Wind Turbine Makes 1,000 Liters Of Clean Water A Day In The Desert - ph0rque
http://www.treehugger.com/wind-technology/wind-turbine-makes-clean-water-desert.html

======
ars
"Air is taken in through vents in the nose cone of the turbine and then heated
by a generator to make steam. The steam goes through a cooling compressor that
creates moisture which is then condensed and collected."

Um what?? Why are they heating air? And you don't make steam if you heat air.

That's either a huge typo, or whoever wrote that has no idea what they are
talking about. Maybe they tried to summarize the source without understanding
it?

You could either cool the air to condense the water, or compress the air,
which heats it temporarily, then you cool it back down and collect the water.
It's ideal to recover the energy either way though and this process doesn't
seem to do that.

And in any case what does this have to do with a wind turbine? This is
basically a de-humidifyer.
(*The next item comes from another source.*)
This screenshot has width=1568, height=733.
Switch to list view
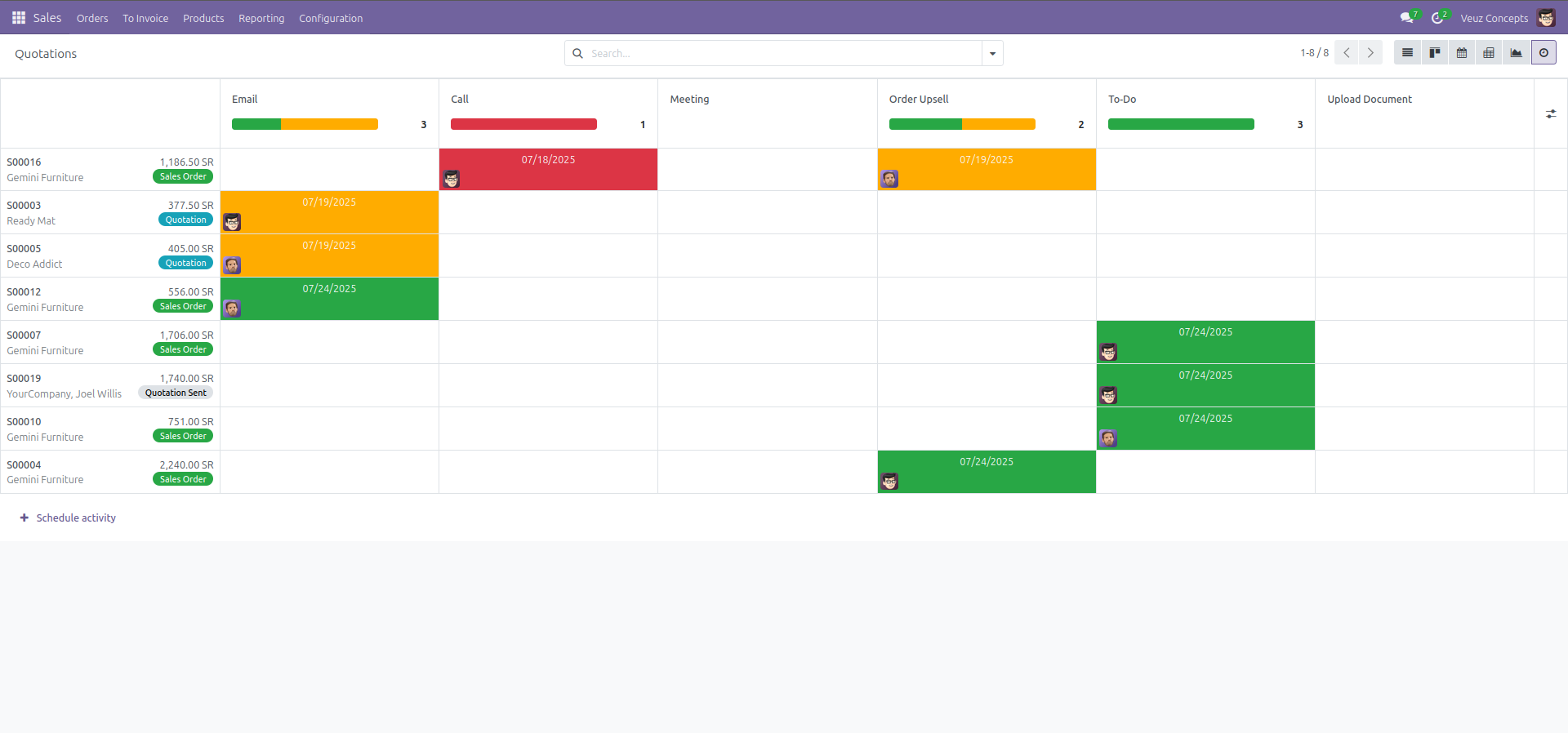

You can power those with anything - wind,
electricity, gasoline.

I suggest they use the wind turbine to make electricity, and then power the
de-humidifyer from that. That way you can pick and choose what you want to
power, and you can power the de-humidifyer from something else when necessary.

BTW the link they have on the words "simple process" in fact has nothing
whatsoever to do with this process. Who writes this stuff? Someone who never
learned any science?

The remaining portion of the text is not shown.